Primary source means the information making up the source is from persons who are directly connected with the event and may be present at the event.  In essence a first-hand witness to the event.

Secondary sources are generally presented by individuals not present at the event or second hand.  Generally secondary sources are derived from primary sources.  Examples of secondary sources could be articles, books, newspapers and oral history/tradition, i.e., "My grandfather always said..."

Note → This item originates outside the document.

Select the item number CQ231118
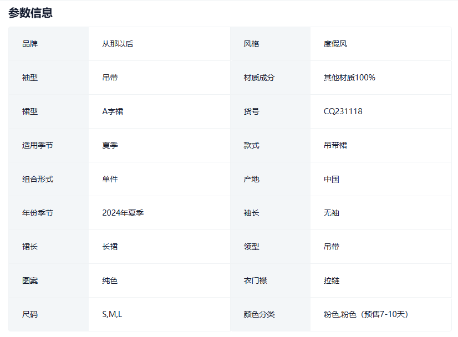[343, 111]
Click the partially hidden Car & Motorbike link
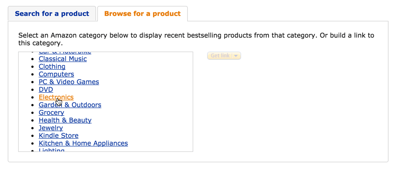The width and height of the screenshot is (394, 175). click(x=65, y=53)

On the other hand, primary sources include:
1. Registers of birth, marriages, deaths, baptism, confessions of faith.
2. Eye witness accounts published at the time of the event.
3. Papers such as diaries, correspondence, personal scrapbooks
4. Papers of an organization such as minutes, reports, and business records.
5. Census records: 1790, 1800, 1810, 1820, etc.
6. Assessment and tax records.

Let us face reality.  Mistakes and inaccuracies do occur.  Our daily news media and newspapers are excellent examples of this.  Census takers may not have interviewed the family directly.  Official records may not have been recorded in a timely manner or distractions may have caused clerical errors.

To overcome this problem, try not to accept a fact from just one source of information.  All information, regardless of its source - primary or secondary, needs to be well and truly confirmed and authenticated.  The more primary verification you can find, the more valid the information.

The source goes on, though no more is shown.